**Records:**
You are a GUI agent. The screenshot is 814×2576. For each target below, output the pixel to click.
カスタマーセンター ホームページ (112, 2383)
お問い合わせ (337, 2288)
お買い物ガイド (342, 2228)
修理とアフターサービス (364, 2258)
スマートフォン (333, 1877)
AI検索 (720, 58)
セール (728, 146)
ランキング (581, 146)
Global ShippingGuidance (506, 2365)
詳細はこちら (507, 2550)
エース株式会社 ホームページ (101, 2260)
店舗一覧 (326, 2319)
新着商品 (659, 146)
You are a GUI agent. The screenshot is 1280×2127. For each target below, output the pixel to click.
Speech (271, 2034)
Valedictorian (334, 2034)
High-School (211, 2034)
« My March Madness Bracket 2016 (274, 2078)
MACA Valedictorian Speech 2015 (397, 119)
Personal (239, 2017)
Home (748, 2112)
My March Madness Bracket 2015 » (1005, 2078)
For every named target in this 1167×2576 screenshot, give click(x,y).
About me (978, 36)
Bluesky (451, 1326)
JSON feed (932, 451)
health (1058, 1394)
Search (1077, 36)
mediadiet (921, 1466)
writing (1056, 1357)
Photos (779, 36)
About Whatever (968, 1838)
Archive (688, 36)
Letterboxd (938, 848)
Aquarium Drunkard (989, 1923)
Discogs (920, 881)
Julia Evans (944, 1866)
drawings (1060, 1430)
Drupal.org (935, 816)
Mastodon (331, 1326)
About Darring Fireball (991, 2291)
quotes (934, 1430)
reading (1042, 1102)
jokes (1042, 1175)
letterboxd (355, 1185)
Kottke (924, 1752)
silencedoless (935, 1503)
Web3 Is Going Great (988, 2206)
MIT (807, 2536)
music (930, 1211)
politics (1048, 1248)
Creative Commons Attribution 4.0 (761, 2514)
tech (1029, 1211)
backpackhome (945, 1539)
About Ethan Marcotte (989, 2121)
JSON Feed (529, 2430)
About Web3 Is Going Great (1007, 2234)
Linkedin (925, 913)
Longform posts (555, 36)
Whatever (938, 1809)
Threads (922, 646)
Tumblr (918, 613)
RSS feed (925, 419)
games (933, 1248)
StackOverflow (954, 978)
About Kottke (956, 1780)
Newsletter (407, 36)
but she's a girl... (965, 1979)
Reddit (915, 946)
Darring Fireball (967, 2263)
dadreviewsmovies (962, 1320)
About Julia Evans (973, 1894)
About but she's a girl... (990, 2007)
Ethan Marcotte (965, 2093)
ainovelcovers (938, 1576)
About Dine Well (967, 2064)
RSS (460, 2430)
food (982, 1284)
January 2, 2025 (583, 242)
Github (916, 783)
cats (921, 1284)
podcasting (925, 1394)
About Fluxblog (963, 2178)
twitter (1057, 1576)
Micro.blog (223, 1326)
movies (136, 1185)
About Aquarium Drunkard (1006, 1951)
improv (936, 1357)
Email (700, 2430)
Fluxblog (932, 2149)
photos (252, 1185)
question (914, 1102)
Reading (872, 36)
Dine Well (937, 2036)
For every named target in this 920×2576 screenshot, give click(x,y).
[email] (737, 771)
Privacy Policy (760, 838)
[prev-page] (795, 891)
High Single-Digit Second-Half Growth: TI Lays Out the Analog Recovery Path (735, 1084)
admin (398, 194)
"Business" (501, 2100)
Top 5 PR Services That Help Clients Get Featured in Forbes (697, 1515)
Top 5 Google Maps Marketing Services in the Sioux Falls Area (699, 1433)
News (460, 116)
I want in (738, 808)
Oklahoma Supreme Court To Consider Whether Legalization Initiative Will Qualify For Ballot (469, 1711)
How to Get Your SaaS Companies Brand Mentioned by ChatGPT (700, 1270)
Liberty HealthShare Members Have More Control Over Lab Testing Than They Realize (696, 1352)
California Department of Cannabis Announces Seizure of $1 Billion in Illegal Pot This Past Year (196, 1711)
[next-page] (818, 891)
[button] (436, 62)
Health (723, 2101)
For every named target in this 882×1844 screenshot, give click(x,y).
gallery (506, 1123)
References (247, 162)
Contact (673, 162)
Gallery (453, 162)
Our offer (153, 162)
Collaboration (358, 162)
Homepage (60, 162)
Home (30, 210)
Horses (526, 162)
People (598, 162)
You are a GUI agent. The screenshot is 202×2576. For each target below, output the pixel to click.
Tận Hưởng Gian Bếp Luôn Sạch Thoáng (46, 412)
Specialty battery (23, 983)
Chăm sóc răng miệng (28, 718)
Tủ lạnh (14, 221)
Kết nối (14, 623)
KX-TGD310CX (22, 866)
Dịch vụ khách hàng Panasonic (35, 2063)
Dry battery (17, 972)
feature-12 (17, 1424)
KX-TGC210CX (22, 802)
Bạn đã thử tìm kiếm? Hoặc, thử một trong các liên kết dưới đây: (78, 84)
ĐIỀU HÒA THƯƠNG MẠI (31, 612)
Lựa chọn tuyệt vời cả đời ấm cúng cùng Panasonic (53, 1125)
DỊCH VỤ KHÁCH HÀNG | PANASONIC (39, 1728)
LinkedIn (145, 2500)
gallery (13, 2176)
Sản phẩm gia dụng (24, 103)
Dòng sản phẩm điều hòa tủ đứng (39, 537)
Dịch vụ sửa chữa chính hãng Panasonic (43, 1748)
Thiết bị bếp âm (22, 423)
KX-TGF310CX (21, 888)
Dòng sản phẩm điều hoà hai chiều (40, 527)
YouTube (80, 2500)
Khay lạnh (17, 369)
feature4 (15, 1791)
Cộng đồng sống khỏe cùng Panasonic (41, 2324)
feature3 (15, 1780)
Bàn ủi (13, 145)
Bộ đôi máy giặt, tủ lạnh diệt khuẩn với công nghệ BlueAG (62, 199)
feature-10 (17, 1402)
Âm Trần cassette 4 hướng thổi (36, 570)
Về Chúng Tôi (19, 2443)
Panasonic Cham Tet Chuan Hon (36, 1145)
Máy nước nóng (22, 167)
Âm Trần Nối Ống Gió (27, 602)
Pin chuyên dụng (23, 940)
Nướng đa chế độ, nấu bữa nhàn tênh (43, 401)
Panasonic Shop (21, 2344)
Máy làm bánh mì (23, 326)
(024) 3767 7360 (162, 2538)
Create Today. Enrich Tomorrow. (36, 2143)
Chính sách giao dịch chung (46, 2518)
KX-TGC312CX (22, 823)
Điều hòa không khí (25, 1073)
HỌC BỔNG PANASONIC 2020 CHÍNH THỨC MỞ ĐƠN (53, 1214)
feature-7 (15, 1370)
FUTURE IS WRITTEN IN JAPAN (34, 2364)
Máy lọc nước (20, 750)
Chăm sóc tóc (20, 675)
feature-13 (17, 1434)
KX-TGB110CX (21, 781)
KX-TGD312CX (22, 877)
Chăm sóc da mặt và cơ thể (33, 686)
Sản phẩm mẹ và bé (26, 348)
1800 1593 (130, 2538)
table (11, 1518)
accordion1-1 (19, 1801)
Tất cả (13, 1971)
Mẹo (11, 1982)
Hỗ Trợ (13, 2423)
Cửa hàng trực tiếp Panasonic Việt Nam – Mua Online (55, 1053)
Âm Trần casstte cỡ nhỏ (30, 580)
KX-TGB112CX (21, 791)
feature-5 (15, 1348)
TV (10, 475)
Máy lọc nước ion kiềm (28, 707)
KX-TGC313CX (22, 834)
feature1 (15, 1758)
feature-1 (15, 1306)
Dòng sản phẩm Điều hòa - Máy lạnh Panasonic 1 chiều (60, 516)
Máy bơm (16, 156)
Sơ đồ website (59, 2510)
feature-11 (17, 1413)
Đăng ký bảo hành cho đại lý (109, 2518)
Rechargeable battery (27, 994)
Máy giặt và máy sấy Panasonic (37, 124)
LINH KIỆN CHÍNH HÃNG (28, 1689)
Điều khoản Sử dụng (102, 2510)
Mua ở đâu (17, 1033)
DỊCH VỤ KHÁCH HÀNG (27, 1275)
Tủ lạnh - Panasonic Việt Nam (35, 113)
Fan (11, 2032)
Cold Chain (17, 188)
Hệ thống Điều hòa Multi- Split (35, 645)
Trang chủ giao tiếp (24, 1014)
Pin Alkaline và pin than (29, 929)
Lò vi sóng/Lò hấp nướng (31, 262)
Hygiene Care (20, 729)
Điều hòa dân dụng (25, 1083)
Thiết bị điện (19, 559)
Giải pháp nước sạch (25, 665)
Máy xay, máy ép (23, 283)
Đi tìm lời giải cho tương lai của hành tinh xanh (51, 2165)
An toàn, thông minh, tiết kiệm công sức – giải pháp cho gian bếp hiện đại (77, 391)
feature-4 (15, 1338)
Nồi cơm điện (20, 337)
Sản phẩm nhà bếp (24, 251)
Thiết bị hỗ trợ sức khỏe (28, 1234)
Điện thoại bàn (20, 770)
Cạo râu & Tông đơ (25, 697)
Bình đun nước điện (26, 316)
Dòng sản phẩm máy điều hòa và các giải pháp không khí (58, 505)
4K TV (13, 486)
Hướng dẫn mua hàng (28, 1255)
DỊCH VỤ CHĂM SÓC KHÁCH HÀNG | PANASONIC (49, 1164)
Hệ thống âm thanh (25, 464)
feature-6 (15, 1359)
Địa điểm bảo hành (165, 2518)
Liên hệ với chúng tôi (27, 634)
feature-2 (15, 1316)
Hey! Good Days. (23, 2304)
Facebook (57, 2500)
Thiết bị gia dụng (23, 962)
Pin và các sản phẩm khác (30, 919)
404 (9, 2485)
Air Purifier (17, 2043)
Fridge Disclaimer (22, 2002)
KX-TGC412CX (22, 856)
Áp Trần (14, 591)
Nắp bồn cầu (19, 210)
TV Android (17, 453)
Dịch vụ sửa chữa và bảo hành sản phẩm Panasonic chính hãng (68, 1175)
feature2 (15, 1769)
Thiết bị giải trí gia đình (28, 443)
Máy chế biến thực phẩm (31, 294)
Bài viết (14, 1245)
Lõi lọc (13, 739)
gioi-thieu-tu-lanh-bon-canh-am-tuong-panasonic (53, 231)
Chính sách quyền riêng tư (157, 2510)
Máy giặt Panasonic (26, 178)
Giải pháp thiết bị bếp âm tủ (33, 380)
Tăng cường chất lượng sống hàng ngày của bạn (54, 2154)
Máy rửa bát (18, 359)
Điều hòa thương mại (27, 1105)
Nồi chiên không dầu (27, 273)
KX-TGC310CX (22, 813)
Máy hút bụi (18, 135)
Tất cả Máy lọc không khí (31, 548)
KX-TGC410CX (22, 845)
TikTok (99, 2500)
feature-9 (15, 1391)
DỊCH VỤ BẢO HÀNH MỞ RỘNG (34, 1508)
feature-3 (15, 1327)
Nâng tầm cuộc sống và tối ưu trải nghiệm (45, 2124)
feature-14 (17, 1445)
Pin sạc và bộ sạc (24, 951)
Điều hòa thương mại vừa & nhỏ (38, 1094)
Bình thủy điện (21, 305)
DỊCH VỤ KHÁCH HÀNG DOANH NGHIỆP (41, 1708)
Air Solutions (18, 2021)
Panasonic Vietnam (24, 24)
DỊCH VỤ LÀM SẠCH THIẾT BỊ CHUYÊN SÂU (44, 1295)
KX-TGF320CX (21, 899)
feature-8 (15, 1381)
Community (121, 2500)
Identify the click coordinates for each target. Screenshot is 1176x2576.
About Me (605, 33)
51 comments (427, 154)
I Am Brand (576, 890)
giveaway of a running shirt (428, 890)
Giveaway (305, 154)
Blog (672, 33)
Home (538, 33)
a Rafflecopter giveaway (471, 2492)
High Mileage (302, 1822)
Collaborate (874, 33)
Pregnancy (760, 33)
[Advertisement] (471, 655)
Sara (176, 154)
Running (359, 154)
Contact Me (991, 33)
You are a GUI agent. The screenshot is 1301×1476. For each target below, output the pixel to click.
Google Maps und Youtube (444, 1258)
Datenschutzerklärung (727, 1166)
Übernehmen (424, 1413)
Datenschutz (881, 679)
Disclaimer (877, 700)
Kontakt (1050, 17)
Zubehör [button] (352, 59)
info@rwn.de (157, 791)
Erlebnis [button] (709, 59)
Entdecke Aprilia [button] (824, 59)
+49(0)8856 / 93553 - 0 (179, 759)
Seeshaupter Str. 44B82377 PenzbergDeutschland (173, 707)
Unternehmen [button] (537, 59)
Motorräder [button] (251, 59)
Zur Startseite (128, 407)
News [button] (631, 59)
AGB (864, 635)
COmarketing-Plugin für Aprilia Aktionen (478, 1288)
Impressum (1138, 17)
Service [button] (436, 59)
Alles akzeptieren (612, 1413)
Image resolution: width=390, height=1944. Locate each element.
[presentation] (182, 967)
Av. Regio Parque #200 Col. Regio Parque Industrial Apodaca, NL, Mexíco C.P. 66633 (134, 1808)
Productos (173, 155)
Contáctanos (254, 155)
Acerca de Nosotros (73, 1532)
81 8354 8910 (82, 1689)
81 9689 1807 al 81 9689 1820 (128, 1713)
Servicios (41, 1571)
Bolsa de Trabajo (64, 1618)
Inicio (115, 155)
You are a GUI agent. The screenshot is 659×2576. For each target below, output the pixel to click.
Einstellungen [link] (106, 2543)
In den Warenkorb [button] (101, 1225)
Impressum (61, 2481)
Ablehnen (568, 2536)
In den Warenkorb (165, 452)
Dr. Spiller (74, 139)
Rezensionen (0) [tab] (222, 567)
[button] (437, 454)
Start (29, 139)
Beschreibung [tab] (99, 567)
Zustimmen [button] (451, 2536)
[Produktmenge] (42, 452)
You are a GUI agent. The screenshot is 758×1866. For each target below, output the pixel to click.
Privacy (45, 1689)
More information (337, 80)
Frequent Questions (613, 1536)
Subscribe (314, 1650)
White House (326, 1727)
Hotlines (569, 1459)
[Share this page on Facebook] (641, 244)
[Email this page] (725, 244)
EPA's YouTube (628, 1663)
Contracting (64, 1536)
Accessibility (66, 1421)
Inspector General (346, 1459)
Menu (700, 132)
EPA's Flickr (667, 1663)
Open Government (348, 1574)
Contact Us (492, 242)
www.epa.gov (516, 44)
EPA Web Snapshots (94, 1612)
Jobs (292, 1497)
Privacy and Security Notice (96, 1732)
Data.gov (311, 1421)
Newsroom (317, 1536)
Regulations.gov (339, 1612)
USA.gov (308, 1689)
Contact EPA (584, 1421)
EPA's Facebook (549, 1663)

**Instructions to follow:**
Transcribe the rows above, from the one containing "Impressum (61, 2481)" down to the one containing "Contact EPA (584, 1421)", keeping both of those rows.

**Output for this exercise:**
Impressum (61, 2481)
Ablehnen (568, 2536)
In den Warenkorb (165, 452)
Dr. Spiller (74, 139)
Rezensionen (0) [tab] (222, 567)
[button] (437, 454)
Start (29, 139)
Beschreibung [tab] (99, 567)
Zustimmen [button] (451, 2536)
[Produktmenge] (42, 452)
You are a GUI agent. The screenshot is 758×1866. For each target below, output the pixel to click.
Privacy (45, 1689)
More information (337, 80)
Frequent Questions (613, 1536)
Subscribe (314, 1650)
White House (326, 1727)
Hotlines (569, 1459)
[Share this page on Facebook] (641, 244)
[Email this page] (725, 244)
EPA's YouTube (628, 1663)
Contracting (64, 1536)
Accessibility (66, 1421)
Inspector General (346, 1459)
Menu (700, 132)
EPA's Flickr (667, 1663)
Open Government (348, 1574)
Contact Us (492, 242)
www.epa.gov (516, 44)
EPA Web Snapshots (94, 1612)
Jobs (292, 1497)
Privacy and Security Notice (96, 1732)
Data.gov (311, 1421)
Newsroom (317, 1536)
Regulations.gov (339, 1612)
USA.gov (308, 1689)
Contact EPA (584, 1421)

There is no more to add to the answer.